The MIT Challenge will give you a taste of real-world consulting and how to use mathematics to solve a real-world problem.

A group of student sit around a table working together on the MIT Challenge
A group of three students map out potential solutions to an MIT Challenge to create posters for their presentation
Students present their MIT Challenge solution to the crowd. Part of the challenge is to create a presentation and convince the judges that your solution is the best.

The competition will engage you in all aspects of consulting. You’ll meet a client to learn about their problem, work with your team to discuss ideas and plan a solution. You’ll then communicate your ideas to the client with written and oral presentations.

You’ll meet an industry representative, your ‘client’, who will present you with a real-world problem. You and your team, ‘the consultants’, will need to find a solution within 2 hours and 30 minutes. The teams will submit a written report of their proposed solution and the top 5 teams will also give a 5-minute talk about their findings.

Maths level

This competition is suitable for strong Year 11 and 12 mathematics students. It is aimed at students enrolled in Specialist Mathematics 1/2, Mathematical Methods 3/4 or Specialist Mathematics 3/4.

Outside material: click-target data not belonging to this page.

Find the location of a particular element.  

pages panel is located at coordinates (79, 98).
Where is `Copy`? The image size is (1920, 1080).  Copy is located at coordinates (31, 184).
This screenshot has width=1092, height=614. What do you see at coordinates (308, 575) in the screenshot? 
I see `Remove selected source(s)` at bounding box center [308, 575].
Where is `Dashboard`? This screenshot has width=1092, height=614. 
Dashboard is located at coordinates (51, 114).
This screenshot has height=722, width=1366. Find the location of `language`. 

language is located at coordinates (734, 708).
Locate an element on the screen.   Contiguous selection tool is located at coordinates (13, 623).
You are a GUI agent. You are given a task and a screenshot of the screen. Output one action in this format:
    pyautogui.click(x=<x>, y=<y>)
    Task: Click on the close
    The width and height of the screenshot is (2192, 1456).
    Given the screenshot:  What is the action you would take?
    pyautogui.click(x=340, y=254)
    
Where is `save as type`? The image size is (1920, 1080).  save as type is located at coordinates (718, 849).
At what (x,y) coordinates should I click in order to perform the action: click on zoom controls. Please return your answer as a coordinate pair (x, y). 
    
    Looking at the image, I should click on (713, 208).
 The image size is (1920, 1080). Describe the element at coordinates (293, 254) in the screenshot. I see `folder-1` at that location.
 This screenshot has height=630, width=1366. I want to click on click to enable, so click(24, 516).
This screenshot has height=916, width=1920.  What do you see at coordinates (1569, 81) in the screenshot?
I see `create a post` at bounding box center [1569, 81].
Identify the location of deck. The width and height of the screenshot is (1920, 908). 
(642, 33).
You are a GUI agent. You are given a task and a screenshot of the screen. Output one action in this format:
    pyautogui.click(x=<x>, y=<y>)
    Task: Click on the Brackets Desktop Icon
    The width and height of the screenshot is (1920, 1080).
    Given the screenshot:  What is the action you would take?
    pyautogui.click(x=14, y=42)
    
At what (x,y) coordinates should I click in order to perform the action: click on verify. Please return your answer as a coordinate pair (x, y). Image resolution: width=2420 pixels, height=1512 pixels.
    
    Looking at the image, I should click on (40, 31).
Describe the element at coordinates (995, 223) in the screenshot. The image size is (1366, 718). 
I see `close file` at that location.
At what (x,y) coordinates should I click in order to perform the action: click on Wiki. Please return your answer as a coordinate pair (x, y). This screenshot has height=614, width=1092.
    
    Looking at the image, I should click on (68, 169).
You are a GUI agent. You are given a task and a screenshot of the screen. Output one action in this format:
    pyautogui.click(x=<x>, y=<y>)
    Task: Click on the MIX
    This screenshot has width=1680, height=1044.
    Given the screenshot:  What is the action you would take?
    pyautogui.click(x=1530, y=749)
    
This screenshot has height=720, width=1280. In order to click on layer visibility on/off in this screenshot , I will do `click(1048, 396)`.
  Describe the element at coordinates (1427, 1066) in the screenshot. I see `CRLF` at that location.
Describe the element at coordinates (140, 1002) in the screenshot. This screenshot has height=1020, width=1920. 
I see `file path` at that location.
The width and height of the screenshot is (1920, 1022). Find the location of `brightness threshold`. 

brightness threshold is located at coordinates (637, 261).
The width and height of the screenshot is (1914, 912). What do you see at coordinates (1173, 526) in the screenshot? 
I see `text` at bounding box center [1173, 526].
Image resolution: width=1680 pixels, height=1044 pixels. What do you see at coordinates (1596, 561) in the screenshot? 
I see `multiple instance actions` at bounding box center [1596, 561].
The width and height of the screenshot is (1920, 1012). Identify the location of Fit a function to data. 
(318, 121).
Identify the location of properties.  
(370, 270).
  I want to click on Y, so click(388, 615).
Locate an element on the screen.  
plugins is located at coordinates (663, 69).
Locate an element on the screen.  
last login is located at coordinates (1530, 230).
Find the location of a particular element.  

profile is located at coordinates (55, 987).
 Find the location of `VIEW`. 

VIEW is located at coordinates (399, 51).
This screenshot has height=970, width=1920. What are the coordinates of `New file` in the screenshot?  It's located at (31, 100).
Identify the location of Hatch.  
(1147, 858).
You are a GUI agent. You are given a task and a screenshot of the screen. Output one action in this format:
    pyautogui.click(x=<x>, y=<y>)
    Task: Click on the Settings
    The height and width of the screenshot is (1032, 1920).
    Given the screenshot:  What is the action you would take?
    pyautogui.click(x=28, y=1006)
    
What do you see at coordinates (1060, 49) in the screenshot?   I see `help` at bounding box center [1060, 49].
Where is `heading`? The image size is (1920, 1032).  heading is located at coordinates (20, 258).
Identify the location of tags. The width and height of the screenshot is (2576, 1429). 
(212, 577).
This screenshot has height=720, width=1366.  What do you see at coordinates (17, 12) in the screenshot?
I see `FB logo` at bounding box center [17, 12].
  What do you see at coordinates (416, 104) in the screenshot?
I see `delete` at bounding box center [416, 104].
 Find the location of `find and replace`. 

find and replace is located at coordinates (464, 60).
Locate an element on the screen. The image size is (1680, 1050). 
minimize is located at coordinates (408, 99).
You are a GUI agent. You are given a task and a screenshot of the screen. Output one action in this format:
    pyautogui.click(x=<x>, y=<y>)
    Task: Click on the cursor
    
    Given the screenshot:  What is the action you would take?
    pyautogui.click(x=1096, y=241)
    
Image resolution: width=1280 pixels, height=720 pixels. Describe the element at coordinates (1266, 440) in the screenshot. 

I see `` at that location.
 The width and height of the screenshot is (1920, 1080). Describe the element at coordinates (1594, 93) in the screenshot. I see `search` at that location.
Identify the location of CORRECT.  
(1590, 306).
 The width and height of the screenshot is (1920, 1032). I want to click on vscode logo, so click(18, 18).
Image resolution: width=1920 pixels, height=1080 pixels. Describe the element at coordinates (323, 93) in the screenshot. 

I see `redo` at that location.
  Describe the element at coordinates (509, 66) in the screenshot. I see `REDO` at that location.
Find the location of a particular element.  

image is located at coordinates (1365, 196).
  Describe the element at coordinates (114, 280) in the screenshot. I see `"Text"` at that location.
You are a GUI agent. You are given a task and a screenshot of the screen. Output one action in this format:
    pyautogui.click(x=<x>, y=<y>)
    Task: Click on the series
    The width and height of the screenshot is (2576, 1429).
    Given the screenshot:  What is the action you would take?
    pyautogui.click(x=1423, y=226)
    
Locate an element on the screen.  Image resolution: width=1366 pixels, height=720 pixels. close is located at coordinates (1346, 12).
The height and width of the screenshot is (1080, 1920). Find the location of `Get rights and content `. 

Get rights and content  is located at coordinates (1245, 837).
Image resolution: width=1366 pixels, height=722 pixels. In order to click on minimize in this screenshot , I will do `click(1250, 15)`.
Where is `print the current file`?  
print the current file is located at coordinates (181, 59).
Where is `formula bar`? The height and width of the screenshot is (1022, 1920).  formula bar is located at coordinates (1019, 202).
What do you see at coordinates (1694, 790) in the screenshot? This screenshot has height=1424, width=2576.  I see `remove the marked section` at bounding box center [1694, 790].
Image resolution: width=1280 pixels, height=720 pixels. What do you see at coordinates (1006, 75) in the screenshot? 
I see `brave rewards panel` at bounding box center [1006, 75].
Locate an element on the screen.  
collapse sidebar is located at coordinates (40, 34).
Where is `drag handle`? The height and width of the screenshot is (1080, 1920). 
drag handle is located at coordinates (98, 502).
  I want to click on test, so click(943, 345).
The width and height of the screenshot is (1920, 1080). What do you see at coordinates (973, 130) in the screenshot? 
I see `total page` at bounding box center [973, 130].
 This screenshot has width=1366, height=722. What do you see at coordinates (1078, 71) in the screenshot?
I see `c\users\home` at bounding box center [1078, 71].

All shortlisted teams and schools will receive certificates. Prizes will be awarded to the students in the top four teams based on their solution, written report and oral presentation.

1st Prize:  $800 per team

2nd Prize:  $600 per team

3rd Prize:  $400 per team

4th Prize:  $200 per team

Prizes will not be announced at the Real World Maths in Action fair. Schools with short listed teams will be informed the day after the fair. A letter announcing the winners together with the solutions of the MIT Challenge will be sent to all schools in term three.

EFTPOS gift cards and certificates will be presented at schools in term 3.


Photos will be taken of each of the shortlisted teams after they have presented their talks. Photos will be emailed to the schools in term 3.

Students who don't participate in the MIT Challenge can take part in the Short Problem Solving Competition.